Exercise » Print the data that follows exactly, leaving nothing out.

Dataset entries:
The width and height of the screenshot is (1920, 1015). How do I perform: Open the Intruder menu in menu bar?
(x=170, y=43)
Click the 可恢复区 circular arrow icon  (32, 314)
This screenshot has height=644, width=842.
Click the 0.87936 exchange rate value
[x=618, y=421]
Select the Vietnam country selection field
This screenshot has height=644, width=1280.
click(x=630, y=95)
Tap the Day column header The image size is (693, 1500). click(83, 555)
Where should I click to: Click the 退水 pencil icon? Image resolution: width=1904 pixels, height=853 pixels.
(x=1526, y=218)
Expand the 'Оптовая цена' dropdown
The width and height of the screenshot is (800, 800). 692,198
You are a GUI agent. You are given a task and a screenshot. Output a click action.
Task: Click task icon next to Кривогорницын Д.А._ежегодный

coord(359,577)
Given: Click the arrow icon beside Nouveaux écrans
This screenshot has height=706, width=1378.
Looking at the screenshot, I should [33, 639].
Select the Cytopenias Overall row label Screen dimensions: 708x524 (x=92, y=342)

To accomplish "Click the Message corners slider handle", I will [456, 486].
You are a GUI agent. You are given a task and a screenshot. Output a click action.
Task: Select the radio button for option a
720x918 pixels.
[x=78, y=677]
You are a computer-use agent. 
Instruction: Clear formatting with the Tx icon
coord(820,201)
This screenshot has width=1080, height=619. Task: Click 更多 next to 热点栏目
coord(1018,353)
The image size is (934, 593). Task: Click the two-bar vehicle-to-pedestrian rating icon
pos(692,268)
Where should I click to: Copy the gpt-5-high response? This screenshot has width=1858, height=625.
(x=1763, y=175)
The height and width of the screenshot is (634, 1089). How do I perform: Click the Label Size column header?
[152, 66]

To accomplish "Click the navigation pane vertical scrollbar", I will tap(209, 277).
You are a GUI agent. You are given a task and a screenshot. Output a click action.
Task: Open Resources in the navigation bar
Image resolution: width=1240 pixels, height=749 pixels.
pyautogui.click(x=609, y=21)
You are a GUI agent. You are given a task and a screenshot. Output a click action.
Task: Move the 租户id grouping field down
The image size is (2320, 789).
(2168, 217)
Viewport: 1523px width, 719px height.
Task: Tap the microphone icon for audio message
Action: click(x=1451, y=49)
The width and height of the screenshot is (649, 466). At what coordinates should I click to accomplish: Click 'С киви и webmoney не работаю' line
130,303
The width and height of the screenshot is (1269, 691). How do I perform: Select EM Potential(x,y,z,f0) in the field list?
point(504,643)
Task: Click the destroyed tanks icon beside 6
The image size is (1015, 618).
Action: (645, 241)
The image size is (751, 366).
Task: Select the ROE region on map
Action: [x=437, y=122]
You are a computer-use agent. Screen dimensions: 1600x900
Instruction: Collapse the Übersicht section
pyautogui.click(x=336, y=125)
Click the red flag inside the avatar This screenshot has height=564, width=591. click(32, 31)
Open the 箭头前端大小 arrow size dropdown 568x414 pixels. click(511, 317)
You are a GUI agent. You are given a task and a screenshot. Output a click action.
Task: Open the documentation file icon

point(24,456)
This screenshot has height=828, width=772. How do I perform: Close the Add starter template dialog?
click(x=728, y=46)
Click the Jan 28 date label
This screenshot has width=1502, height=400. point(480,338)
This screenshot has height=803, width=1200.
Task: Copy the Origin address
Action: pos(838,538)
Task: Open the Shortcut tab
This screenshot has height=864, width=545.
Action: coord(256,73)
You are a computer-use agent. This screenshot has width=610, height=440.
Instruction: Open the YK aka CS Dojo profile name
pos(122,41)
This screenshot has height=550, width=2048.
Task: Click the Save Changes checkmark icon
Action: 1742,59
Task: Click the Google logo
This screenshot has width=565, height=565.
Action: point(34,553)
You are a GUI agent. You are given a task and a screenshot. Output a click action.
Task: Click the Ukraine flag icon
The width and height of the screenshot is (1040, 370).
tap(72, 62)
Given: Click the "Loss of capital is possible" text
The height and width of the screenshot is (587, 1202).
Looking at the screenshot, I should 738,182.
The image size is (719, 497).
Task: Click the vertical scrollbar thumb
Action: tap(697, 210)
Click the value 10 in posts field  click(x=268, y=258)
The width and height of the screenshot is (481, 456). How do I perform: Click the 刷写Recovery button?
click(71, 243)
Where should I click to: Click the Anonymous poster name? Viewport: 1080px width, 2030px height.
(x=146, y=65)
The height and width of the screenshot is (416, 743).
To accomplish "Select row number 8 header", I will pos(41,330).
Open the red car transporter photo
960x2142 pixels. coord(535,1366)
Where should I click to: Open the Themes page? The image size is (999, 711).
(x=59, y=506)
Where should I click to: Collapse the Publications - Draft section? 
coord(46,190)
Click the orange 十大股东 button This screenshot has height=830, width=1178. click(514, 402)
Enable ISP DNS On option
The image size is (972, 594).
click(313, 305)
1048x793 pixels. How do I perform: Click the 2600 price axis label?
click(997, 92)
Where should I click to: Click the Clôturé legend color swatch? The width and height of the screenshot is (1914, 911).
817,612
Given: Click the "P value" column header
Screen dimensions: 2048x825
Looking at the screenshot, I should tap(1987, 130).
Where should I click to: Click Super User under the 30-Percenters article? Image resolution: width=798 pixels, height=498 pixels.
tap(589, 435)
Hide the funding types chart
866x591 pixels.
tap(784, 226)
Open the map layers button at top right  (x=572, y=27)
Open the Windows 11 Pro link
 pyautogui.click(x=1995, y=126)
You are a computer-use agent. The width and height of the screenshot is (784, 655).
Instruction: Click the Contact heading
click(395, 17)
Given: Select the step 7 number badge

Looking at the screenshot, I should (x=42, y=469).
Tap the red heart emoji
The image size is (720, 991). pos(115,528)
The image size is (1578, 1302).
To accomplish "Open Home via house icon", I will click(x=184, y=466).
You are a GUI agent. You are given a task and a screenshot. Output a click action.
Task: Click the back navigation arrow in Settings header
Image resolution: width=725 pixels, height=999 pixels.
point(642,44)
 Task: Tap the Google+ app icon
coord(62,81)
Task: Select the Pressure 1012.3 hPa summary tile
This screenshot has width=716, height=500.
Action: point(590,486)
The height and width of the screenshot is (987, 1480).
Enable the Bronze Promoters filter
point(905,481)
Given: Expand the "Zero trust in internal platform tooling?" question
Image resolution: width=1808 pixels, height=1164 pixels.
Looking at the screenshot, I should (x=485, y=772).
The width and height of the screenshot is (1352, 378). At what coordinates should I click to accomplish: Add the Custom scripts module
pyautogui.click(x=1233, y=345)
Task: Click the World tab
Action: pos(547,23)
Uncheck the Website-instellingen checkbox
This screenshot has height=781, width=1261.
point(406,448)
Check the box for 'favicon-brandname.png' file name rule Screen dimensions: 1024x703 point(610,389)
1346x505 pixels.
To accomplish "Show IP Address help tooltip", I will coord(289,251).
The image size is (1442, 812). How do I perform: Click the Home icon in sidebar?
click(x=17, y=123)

Solution »
The width and height of the screenshot is (1920, 1015). How do I perform: Open the Intruder menu in menu bar?
(x=170, y=43)
Click the 可恢复区 circular arrow icon  (32, 314)
This screenshot has height=644, width=842.
Click the 0.87936 exchange rate value
[x=618, y=421]
Select the Vietnam country selection field
This screenshot has height=644, width=1280.
click(x=630, y=95)
Tap the Day column header The image size is (693, 1500). click(83, 555)
Where should I click to: Click the 退水 pencil icon? Image resolution: width=1904 pixels, height=853 pixels.
(x=1526, y=218)
Expand the 'Оптовая цена' dropdown
The width and height of the screenshot is (800, 800). 692,198
You are a GUI agent. You are given a task and a screenshot. Output a click action.
Task: Click task icon next to Кривогорницын Д.А._ежегодный

coord(359,577)
Given: Click the arrow icon beside Nouveaux écrans
This screenshot has height=706, width=1378.
Looking at the screenshot, I should [33, 639].
Select the Cytopenias Overall row label Screen dimensions: 708x524 (x=92, y=342)

To accomplish "Click the Message corners slider handle", I will [456, 486].
You are a GUI agent. You are given a task and a screenshot. Output a click action.
Task: Select the radio button for option a
720x918 pixels.
[x=78, y=677]
You are a computer-use agent. 
Instruction: Clear formatting with the Tx icon
coord(820,201)
This screenshot has width=1080, height=619. Task: Click 更多 next to 热点栏目
coord(1018,353)
The image size is (934, 593). Task: Click the two-bar vehicle-to-pedestrian rating icon
pos(692,268)
Where should I click to: Copy the gpt-5-high response? This screenshot has width=1858, height=625.
(x=1763, y=175)
The height and width of the screenshot is (634, 1089). How do I perform: Click the Label Size column header?
[152, 66]

To accomplish "Click the navigation pane vertical scrollbar", I will tap(209, 277).
You are a GUI agent. You are given a task and a screenshot. Output a click action.
Task: Open Resources in the navigation bar
Image resolution: width=1240 pixels, height=749 pixels.
pyautogui.click(x=609, y=21)
You are a GUI agent. You are given a task and a screenshot. Output a click action.
Task: Move the 租户id grouping field down
The image size is (2320, 789).
(2168, 217)
Viewport: 1523px width, 719px height.
Task: Tap the microphone icon for audio message
Action: click(x=1451, y=49)
The width and height of the screenshot is (649, 466). At what coordinates should I click to accomplish: Click 'С киви и webmoney не работаю' line
130,303
The width and height of the screenshot is (1269, 691). How do I perform: Select EM Potential(x,y,z,f0) in the field list?
point(504,643)
Task: Click the destroyed tanks icon beside 6
The image size is (1015, 618).
Action: (645, 241)
The image size is (751, 366).
Task: Select the ROE region on map
Action: [x=437, y=122]
You are a computer-use agent. Screen dimensions: 1600x900
Instruction: Collapse the Übersicht section
pyautogui.click(x=336, y=125)
Click the red flag inside the avatar This screenshot has height=564, width=591. click(32, 31)
Open the 箭头前端大小 arrow size dropdown 568x414 pixels. click(511, 317)
You are a GUI agent. You are given a task and a screenshot. Output a click action.
Task: Open the documentation file icon

point(24,456)
This screenshot has height=828, width=772. How do I perform: Close the Add starter template dialog?
click(x=728, y=46)
Click the Jan 28 date label
This screenshot has width=1502, height=400. point(480,338)
This screenshot has height=803, width=1200.
Task: Copy the Origin address
Action: pos(838,538)
Task: Open the Shortcut tab
This screenshot has height=864, width=545.
Action: coord(256,73)
You are a computer-use agent. This screenshot has width=610, height=440.
Instruction: Open the YK aka CS Dojo profile name
pos(122,41)
This screenshot has height=550, width=2048.
Task: Click the Save Changes checkmark icon
Action: 1742,59
Task: Click the Google logo
This screenshot has width=565, height=565.
Action: point(34,553)
You are a GUI agent. You are given a task and a screenshot. Output a click action.
Task: Click the Ukraine flag icon
The width and height of the screenshot is (1040, 370).
tap(72, 62)
Given: Click the "Loss of capital is possible" text
The height and width of the screenshot is (587, 1202).
Looking at the screenshot, I should 738,182.
The image size is (719, 497).
Task: Click the vertical scrollbar thumb
Action: tap(697, 210)
Click the value 10 in posts field  click(x=268, y=258)
The width and height of the screenshot is (481, 456). How do I perform: Click the 刷写Recovery button?
click(71, 243)
Where should I click to: Click the Anonymous poster name? Viewport: 1080px width, 2030px height.
(x=146, y=65)
The height and width of the screenshot is (416, 743).
To accomplish "Select row number 8 header", I will pos(41,330).
Open the red car transporter photo
960x2142 pixels. coord(535,1366)
Where should I click to: Open the Themes page? The image size is (999, 711).
(x=59, y=506)
Where should I click to: Collapse the Publications - Draft section? 
coord(46,190)
Click the orange 十大股东 button This screenshot has height=830, width=1178. click(514, 402)
Enable ISP DNS On option
The image size is (972, 594).
click(313, 305)
1048x793 pixels. How do I perform: Click the 2600 price axis label?
click(997, 92)
Where should I click to: Click the Clôturé legend color swatch? The width and height of the screenshot is (1914, 911).
817,612
Given: Click the "P value" column header
Screen dimensions: 2048x825
Looking at the screenshot, I should tap(1987, 130).
Where should I click to: Click Super User under the 30-Percenters article? Image resolution: width=798 pixels, height=498 pixels.
tap(589, 435)
Hide the funding types chart
866x591 pixels.
tap(784, 226)
Open the map layers button at top right  (x=572, y=27)
Open the Windows 11 Pro link
 pyautogui.click(x=1995, y=126)
You are a computer-use agent. The width and height of the screenshot is (784, 655).
Instruction: Click the Contact heading
click(395, 17)
Given: Select the step 7 number badge

Looking at the screenshot, I should (x=42, y=469).
Tap the red heart emoji
The image size is (720, 991). pos(115,528)
The image size is (1578, 1302).
To accomplish "Open Home via house icon", I will click(x=184, y=466).
You are a GUI agent. You are given a task and a screenshot. Output a click action.
Task: Click the back navigation arrow in Settings header
Image resolution: width=725 pixels, height=999 pixels.
point(642,44)
 Task: Tap the Google+ app icon
coord(62,81)
Task: Select the Pressure 1012.3 hPa summary tile
This screenshot has width=716, height=500.
Action: point(590,486)
The height and width of the screenshot is (987, 1480).
Enable the Bronze Promoters filter
point(905,481)
Given: Expand the "Zero trust in internal platform tooling?" question
Image resolution: width=1808 pixels, height=1164 pixels.
Looking at the screenshot, I should (x=485, y=772).
The width and height of the screenshot is (1352, 378). At what coordinates should I click to accomplish: Add the Custom scripts module
pyautogui.click(x=1233, y=345)
Task: Click the World tab
Action: pos(547,23)
Uncheck the Website-instellingen checkbox
This screenshot has height=781, width=1261.
point(406,448)
Check the box for 'favicon-brandname.png' file name rule Screen dimensions: 1024x703 point(610,389)
1346x505 pixels.
To accomplish "Show IP Address help tooltip", I will coord(289,251).
The image size is (1442, 812). How do I perform: Click the Home icon in sidebar?
click(x=17, y=123)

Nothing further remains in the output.